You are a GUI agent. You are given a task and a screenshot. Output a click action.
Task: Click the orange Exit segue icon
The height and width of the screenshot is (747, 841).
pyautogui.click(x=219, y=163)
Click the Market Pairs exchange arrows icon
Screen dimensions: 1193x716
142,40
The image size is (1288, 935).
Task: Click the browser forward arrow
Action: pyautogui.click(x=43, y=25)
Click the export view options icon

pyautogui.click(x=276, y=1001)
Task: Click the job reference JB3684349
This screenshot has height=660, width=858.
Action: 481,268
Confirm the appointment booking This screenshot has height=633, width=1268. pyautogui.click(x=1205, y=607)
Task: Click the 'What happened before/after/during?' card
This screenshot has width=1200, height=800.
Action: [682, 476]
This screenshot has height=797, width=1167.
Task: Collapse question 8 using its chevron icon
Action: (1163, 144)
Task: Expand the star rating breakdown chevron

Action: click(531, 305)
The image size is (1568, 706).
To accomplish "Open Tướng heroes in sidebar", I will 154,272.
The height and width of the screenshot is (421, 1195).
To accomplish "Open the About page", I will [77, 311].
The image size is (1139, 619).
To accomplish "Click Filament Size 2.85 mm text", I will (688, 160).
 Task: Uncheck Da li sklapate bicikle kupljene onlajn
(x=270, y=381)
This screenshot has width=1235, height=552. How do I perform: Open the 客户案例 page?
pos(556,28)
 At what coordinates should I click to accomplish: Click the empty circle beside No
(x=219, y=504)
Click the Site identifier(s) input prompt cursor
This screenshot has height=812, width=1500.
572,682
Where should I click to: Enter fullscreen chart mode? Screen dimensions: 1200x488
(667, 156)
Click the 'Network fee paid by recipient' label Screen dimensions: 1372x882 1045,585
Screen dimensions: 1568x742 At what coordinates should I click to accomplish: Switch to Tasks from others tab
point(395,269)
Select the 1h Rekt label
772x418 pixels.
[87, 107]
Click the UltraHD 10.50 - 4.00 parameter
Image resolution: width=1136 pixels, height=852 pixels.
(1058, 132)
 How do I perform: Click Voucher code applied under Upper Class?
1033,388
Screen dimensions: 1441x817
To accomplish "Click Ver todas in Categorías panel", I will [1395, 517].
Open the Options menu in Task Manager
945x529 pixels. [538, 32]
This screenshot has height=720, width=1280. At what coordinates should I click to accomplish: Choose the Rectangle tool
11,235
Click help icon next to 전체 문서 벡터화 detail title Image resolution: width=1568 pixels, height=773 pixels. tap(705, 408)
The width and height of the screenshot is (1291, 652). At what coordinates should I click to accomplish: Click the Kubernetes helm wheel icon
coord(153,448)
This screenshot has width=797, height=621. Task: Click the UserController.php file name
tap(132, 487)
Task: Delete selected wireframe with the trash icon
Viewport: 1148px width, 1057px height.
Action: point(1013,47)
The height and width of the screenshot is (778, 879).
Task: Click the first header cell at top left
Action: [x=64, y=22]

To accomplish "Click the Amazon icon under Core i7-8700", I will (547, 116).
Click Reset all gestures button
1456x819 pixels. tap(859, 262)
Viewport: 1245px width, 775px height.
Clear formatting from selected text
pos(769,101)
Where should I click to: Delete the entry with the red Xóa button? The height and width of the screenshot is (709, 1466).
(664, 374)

■ ■ ■ ■ ■ ■ ■

● **The task**:
Please reproduce all of the items above word for word, changing nothing.

● **Final result**:
You are a GUI agent. You are given a task and a screenshot. Output a click action.
Task: Click the orange Exit segue icon
The height and width of the screenshot is (747, 841).
pyautogui.click(x=219, y=163)
Click the Market Pairs exchange arrows icon
Screen dimensions: 1193x716
142,40
The image size is (1288, 935).
Task: Click the browser forward arrow
Action: pyautogui.click(x=43, y=25)
Click the export view options icon

pyautogui.click(x=276, y=1001)
Task: Click the job reference JB3684349
This screenshot has height=660, width=858.
Action: 481,268
Confirm the appointment booking This screenshot has height=633, width=1268. pyautogui.click(x=1205, y=607)
Task: Click the 'What happened before/after/during?' card
This screenshot has width=1200, height=800.
Action: [682, 476]
This screenshot has height=797, width=1167.
Task: Collapse question 8 using its chevron icon
Action: (1163, 144)
Task: Expand the star rating breakdown chevron

Action: click(531, 305)
The image size is (1568, 706).
To accomplish "Open Tướng heroes in sidebar", I will 154,272.
The height and width of the screenshot is (421, 1195).
To accomplish "Open the About page", I will [77, 311].
The image size is (1139, 619).
To accomplish "Click Filament Size 2.85 mm text", I will (688, 160).
 Task: Uncheck Da li sklapate bicikle kupljene onlajn
(x=270, y=381)
This screenshot has width=1235, height=552. How do I perform: Open the 客户案例 page?
pos(556,28)
 At what coordinates should I click to accomplish: Click the empty circle beside No
(x=219, y=504)
Click the Site identifier(s) input prompt cursor
This screenshot has height=812, width=1500.
572,682
Where should I click to: Enter fullscreen chart mode? Screen dimensions: 1200x488
(667, 156)
Click the 'Network fee paid by recipient' label Screen dimensions: 1372x882 1045,585
Screen dimensions: 1568x742 At what coordinates should I click to accomplish: Switch to Tasks from others tab
point(395,269)
Select the 1h Rekt label
772x418 pixels.
[87, 107]
Click the UltraHD 10.50 - 4.00 parameter
Image resolution: width=1136 pixels, height=852 pixels.
(1058, 132)
 How do I perform: Click Voucher code applied under Upper Class?
1033,388
Screen dimensions: 1441x817
To accomplish "Click Ver todas in Categorías panel", I will [1395, 517].
Open the Options menu in Task Manager
945x529 pixels. [538, 32]
This screenshot has height=720, width=1280. At what coordinates should I click to accomplish: Choose the Rectangle tool
11,235
Click help icon next to 전체 문서 벡터화 detail title Image resolution: width=1568 pixels, height=773 pixels. tap(705, 408)
The width and height of the screenshot is (1291, 652). At what coordinates should I click to accomplish: Click the Kubernetes helm wheel icon
coord(153,448)
This screenshot has width=797, height=621. Task: Click the UserController.php file name
tap(132, 487)
Task: Delete selected wireframe with the trash icon
Viewport: 1148px width, 1057px height.
Action: point(1013,47)
The height and width of the screenshot is (778, 879).
Task: Click the first header cell at top left
Action: [x=64, y=22]

To accomplish "Click the Amazon icon under Core i7-8700", I will (547, 116).
Click Reset all gestures button
1456x819 pixels. tap(859, 262)
Viewport: 1245px width, 775px height.
Clear formatting from selected text
pos(769,101)
Where should I click to: Delete the entry with the red Xóa button? The height and width of the screenshot is (709, 1466).
(664, 374)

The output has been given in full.